M.A. Mass Communications and English student Natasha Bordeaux followed with poetry reflecting her strong connections with her relatives on the Rosebud Reservation. Bordeaux grew up in an extended family of eighteen brothers and sisters. Her poem "Ojanjanpi" is addressed to her mother, who as a child, hid beneath the porch in order to hear words spoken in the Lakota language by her parents. "I see you mouthing the words / Placing them in the picket of your heart," Bordeaux says.

English major Joel Waters, also from the Rosebud Reservation, ended the reading with several poems reflecting his experiences in contemporary American society. The audience especially enjoyed his poem, "No, I'm not Chinese," as it reflected with humor the difficulty of negotiating a life that is true to one's indigenous culture while living in an ever-changing, globalized America.

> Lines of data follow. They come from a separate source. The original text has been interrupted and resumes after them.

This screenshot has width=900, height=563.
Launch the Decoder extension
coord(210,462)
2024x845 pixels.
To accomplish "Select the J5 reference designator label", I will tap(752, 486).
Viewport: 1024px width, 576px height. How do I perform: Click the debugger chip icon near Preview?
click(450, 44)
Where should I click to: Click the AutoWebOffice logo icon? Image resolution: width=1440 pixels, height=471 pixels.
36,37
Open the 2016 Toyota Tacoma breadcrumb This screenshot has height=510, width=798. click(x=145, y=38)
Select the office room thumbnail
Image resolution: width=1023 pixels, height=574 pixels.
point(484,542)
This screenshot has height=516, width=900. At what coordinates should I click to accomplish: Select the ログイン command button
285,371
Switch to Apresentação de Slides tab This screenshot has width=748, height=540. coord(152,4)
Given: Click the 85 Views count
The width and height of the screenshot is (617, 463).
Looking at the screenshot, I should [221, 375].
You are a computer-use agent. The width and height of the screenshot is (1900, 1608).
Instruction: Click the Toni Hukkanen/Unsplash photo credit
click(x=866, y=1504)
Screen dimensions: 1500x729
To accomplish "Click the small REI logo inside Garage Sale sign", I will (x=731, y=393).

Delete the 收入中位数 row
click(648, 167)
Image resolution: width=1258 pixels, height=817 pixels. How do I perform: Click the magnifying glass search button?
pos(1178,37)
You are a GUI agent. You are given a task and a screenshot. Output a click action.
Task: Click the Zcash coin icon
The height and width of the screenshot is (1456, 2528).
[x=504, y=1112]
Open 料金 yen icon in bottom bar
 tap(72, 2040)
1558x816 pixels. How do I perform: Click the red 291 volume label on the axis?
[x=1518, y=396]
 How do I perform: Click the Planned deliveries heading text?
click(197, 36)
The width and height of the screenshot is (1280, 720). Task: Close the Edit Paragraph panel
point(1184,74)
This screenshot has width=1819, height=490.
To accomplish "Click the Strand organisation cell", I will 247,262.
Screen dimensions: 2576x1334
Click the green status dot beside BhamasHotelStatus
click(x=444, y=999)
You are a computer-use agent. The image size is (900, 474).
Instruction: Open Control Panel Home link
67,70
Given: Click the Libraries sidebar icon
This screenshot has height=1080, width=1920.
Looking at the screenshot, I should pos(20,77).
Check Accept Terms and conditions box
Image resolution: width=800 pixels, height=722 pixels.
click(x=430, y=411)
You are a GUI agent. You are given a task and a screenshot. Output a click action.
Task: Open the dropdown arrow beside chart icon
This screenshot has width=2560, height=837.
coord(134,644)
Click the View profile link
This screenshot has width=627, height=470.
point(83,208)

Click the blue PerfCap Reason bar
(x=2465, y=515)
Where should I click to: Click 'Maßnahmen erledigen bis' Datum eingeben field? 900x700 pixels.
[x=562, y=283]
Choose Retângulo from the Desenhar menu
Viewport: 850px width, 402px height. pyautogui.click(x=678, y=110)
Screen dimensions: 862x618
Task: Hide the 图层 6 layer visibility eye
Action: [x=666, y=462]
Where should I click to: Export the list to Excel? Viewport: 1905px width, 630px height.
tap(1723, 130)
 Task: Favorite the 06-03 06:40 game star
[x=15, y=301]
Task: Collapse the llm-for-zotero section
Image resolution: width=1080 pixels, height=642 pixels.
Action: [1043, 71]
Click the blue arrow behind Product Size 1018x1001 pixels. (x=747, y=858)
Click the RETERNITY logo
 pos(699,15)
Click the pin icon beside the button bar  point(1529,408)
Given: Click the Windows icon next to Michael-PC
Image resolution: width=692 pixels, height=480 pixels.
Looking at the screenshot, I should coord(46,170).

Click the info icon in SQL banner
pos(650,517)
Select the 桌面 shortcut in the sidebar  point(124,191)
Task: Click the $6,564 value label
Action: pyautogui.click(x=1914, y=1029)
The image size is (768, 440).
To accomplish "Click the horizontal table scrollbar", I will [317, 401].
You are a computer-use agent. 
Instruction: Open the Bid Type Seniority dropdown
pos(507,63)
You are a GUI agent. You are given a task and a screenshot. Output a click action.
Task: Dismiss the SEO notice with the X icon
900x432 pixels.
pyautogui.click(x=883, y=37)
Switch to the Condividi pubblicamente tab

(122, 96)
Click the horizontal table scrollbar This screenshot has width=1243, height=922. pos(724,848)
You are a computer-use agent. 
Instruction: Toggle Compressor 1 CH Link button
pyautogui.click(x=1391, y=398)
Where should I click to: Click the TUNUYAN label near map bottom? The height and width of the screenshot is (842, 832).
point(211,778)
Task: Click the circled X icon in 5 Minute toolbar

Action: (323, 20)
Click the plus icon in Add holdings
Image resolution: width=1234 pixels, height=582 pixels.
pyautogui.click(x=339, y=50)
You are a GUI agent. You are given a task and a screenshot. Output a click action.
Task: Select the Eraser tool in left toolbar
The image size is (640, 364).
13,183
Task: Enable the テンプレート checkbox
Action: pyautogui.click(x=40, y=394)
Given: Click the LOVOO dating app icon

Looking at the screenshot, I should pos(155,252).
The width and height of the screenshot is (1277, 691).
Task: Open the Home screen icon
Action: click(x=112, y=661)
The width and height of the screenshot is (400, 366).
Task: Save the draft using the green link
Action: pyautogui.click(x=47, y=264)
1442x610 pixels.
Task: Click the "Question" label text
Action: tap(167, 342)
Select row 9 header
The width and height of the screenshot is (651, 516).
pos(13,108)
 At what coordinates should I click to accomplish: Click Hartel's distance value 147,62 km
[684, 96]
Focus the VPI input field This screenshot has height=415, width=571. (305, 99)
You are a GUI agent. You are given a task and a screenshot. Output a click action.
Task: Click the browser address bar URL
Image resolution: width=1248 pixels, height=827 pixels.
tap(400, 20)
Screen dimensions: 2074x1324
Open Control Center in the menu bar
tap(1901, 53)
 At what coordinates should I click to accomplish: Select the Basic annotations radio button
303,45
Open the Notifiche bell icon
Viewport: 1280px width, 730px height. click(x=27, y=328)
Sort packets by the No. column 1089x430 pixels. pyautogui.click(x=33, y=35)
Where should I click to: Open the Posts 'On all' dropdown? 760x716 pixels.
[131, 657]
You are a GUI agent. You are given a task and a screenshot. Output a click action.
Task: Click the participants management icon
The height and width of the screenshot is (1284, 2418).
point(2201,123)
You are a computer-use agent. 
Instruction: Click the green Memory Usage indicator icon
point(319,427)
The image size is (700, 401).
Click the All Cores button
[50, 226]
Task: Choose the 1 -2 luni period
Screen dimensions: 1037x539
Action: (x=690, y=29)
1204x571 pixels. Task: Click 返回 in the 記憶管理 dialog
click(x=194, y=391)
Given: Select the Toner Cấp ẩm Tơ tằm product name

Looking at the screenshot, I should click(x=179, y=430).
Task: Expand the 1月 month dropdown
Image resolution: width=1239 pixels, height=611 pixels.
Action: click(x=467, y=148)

It was wonderful to see these students perform so well for a large audience that included Native authors and scholars such as Carter Revard and Lee Ann Howe. I was also very proud of the two English Ph.D. students who also attended the poetry reading and presented papers at the symposium, and I also enjoyed presenting there. On April 11 Keith Collett presented "Trickster Figures and Trickster Discourse in Gerald Vizenor's Darkness in St. Louis Bearheart." On April 13 Patricia DiMond presented "From the Treaty of 1868 the the Wounded Knee Massacre: Festerings from a Single Wound;" and I presented "Pele's Pen: Native Hawaiian Poetry."

The symposium made us all more aware of the diversity and vitality of Native American literature as an integral part of the intellectual and creative life of our own university and of the larger world of literature and culture.